第6話 蝶々
そこから凛ちゃんは私にべったりくっついてきた。
ずっとひとりっ子だったから、くすぐったい気持ちになった。
ふたりで時間潰しに折り紙をしたりしりとりしたり。
凛ちゃんは小学2年、よく笑う子供だった。
私はいつもお母さんの顔色を見てたから大きな声で笑い転げるなんてした事なかった。お母さんははしたないが口癖だったから。
「凛ちゃん、笑いすぎだよ。パンツ丸見えーーっ!」
私もついつい大きな声になっちゃう。楽しい、父が火葬されてるのにね。
火葬が済んだと知らせがあり、私たちはお骨を納めるために部屋を出た。
古い火葬場だから、灼熱のままの父の骨がそこにあった。
父の骨を箸で摘もうとしたときだった。
あの人から大粒の涙が流れ落ちてきた。それは嗚咽となり、やがてあの人は部屋を出て行ってしまった。

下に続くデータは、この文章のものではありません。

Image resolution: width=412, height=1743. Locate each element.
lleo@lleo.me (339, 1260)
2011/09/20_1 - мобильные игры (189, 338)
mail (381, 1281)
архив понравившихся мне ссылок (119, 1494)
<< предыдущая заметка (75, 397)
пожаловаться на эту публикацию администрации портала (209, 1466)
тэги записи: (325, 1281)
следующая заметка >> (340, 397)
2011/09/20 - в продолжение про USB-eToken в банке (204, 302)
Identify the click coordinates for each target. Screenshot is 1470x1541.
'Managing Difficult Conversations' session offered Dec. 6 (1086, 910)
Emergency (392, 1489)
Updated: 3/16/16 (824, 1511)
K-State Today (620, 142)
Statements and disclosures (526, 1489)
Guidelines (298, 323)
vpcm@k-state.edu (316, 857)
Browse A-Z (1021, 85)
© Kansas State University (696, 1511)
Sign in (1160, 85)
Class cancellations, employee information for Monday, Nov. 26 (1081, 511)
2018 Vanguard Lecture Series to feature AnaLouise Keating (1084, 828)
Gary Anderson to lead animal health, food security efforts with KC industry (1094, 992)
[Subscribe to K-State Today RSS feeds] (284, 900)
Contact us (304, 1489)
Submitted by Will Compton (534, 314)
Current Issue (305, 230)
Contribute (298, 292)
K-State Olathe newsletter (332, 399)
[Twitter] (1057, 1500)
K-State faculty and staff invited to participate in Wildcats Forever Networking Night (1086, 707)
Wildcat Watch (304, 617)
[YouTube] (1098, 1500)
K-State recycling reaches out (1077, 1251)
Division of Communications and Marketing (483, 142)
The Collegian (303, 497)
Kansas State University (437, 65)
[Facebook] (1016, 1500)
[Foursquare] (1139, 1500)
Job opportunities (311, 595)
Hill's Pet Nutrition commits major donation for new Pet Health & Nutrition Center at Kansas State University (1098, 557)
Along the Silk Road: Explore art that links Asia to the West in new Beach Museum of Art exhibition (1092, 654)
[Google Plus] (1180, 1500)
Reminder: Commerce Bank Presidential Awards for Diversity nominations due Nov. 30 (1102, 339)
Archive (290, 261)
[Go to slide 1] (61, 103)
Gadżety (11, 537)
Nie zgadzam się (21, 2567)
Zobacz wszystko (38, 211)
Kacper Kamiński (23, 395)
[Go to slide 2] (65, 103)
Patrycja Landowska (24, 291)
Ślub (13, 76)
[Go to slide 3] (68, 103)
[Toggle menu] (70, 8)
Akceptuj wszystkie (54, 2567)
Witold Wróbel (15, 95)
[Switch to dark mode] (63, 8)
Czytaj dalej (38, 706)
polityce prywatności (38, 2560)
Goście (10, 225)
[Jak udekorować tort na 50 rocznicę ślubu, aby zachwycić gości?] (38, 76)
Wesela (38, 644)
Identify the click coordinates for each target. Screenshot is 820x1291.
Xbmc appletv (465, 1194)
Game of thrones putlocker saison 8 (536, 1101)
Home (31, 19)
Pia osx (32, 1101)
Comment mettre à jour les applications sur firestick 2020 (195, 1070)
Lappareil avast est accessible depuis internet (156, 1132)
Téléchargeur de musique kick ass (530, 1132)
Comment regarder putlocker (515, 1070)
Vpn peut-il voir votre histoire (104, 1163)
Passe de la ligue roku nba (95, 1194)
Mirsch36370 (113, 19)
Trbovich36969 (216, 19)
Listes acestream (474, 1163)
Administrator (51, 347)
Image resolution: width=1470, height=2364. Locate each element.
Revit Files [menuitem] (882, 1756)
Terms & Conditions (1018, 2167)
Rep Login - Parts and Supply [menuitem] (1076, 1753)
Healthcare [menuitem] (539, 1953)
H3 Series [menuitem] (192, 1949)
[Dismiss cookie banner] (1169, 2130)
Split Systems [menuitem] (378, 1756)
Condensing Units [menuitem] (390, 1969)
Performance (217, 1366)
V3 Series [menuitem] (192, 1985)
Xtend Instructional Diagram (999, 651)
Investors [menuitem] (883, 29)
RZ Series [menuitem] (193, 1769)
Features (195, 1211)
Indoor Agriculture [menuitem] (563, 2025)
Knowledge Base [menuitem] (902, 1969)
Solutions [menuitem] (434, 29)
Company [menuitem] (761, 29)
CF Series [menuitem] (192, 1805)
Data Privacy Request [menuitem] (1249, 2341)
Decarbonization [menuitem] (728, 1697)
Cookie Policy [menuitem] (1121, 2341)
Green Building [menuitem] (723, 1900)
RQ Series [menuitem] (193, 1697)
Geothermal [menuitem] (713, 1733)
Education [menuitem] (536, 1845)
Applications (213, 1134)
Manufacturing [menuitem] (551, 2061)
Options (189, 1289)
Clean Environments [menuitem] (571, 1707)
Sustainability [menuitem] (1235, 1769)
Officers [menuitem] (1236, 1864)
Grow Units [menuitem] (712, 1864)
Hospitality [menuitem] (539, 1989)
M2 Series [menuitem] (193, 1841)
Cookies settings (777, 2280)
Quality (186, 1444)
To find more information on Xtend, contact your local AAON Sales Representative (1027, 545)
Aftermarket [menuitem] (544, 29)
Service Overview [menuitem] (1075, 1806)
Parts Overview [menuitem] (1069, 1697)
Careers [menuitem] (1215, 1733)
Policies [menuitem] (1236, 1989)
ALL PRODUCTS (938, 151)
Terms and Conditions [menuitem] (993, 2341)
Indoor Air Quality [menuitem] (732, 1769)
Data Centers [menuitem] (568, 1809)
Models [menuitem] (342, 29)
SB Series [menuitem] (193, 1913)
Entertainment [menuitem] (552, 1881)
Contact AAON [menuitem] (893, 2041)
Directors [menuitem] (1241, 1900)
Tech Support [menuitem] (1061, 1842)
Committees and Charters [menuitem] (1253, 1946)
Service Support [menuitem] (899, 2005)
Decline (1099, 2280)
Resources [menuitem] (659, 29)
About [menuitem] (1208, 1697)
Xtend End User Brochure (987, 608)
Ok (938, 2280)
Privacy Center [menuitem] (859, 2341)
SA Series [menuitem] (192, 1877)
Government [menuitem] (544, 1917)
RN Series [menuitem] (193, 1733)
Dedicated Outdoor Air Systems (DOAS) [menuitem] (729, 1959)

「凛ちゃん、心配しないで。ママには少しひとりになる時間がいるのよ。私と一緒にパパの骨を拾ってあげようね。パパはきっと嬉しいとおもうよ。」
「うん、、。凛、冴ちゃんがいてくれるから頑張るね。」
あの人は最後まで戻れなかった。
きっと我慢してたんだろな。本当ならこんな時は親戚とかが手伝ってくれるんだもの。たったひとりでやり切るのは辛かったよね。
「凛ちゃん、ママを探しに行こうか?」
私は凛ちゃんと手を繋いで、火葬場の庭に出た。